Cette expression daterait du XVIIe siècle. Comme souvent, elle est d'origine militaire.

Il est intéressant de remarquer que le mot « but » est encore utilisé de nos jours par les amateurs de tir à l'arc. Dans ce cas, le mot « but » serait une déformation de « butte ». Cette butte aurait été le point un peu élevé qui servait de pas de tir pour les archers des époques anciennes. On comprend d'ailleurs aisément qu'il fut plus pratique de se situer un peu en hauteur pour décocher des flèches, point d'observation et de visée compensant également la perte d'altitude de la flèche une fois tirée.

Les mêmes précautions ont accompagné les canonniers lorsque la poudre transforma les champs de bataille.

Il faut également savoir que ce que nous appelons ici une « butte » était au départ « bute », devenu « but », et qui désigne, à l'origine, un monticule.
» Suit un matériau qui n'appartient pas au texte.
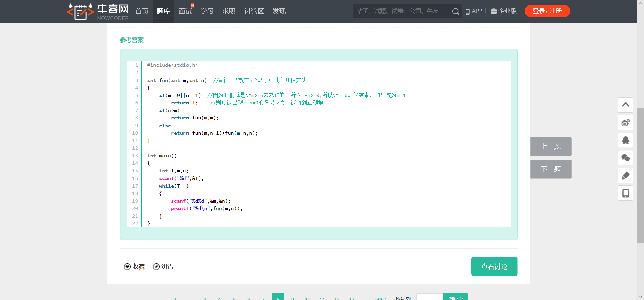Click the 查看讨论 button
This screenshot has height=300, width=644.
(x=494, y=266)
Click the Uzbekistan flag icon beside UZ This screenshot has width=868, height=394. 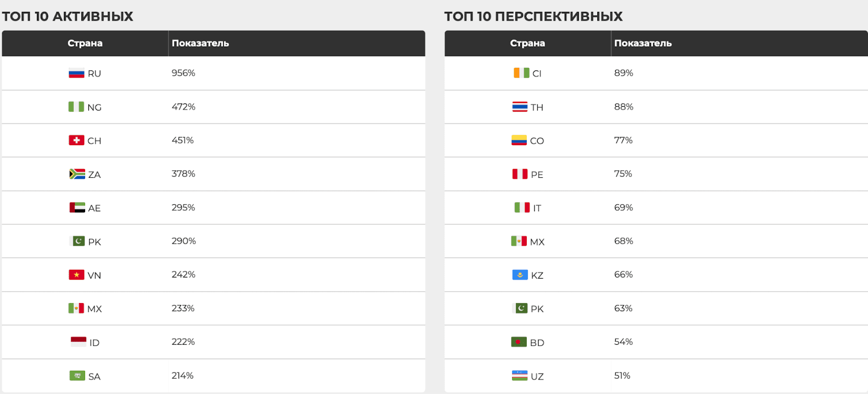pos(520,376)
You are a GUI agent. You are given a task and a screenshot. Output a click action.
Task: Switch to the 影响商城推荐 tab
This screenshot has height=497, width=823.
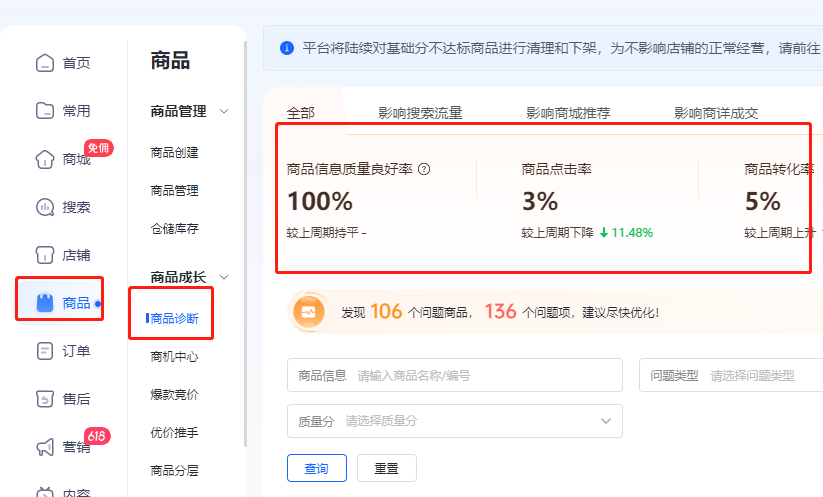pyautogui.click(x=568, y=113)
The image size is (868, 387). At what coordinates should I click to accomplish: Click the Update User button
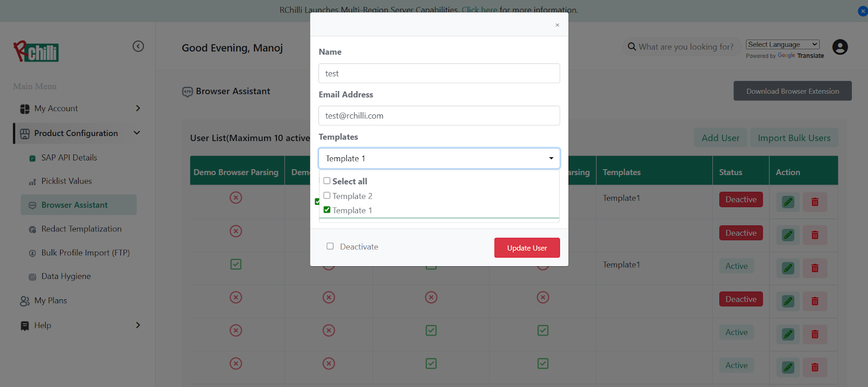click(x=526, y=248)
Il y aurait eu confusion orthographique et phonétique entre ces deux mots signifiant pourtant des opposés. La preuve tient peut-être en l'expression « être en butte » (aux attaques, ...) qui veut alors dire « être la cible de ». C'est sans doute pour toutes ces raisons que le but, point d'origine, est devenu le but, point d'arrivée.

De but en blanc : directement, droit au but, sans détour ni précautions.
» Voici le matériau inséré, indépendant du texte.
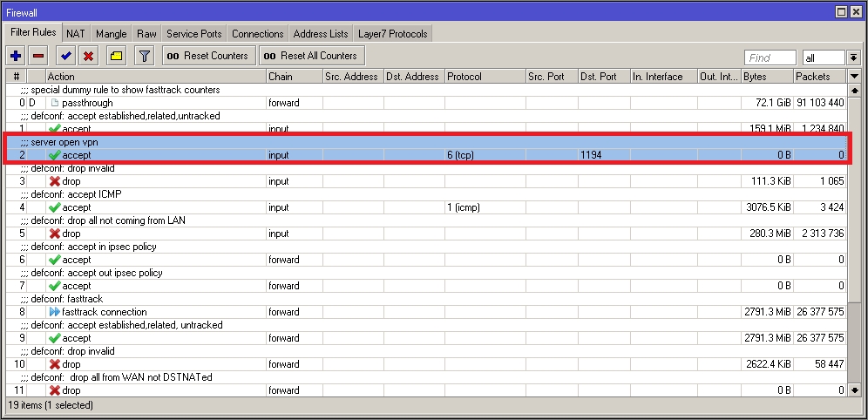Click in the Find search field

click(x=770, y=58)
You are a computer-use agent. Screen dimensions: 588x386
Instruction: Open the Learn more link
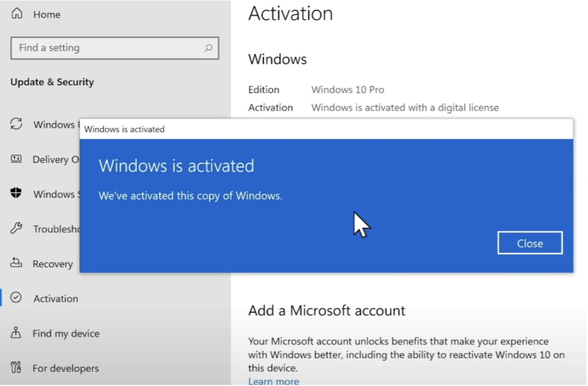[x=273, y=381]
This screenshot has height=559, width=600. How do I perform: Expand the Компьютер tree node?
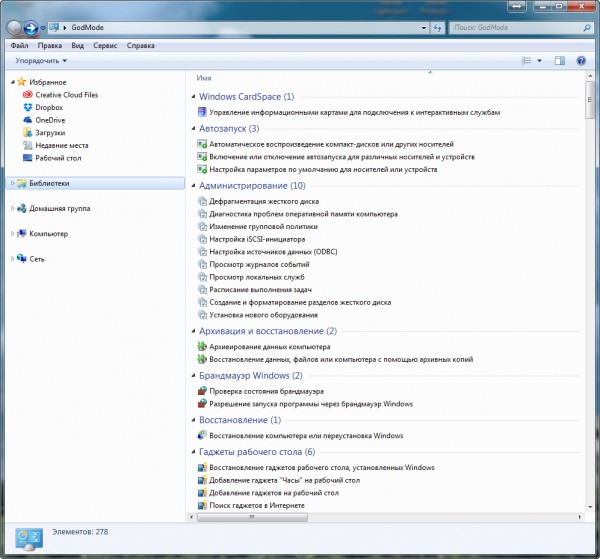[x=12, y=234]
Mentionnons aussi que l'expression aurait été plutôt « de pointe en blanc ». Le mot « pointe » désignant ce point à partir duquel on établit la visée (pointer signifiant fondamentalement « se diriger vers » et marquant ainsi le point de visée, départ de l'action) - encore que la confusion soit toujours possible avec la pointe de la flèche. De fait on pointait alors la cible. Les amateurs de pétanque reconnaissent ici une expression en usage dans ce milieu

Le mot « blanc », quant à lui, désigne le centre d'une cible d'entraînement, précisément de couleur blanche. En remplaçant les expressions, pointer le blanc signifie viser la cible. Et on vise depuis l'emplacement de pointage. Or, nous l'avons vu, l'emplacement de pointage était de préférence une butte, devenue but. Soit dit en passant, les artilleurs modernes apprécient sans doute également les points de vue relativement élevés pour paramétrer un tir

Avec l'apparition des armes à feu, la trajectoire des projectiles a elle aussi évolué. L'archer devait souvent imprimer à sa flèche une trajectoire courbe afin de la faire voler le plus loin possible. A moins d'être très près de la cible, auquel cas il pouvait peut-être faire un tir direct, sans courbe.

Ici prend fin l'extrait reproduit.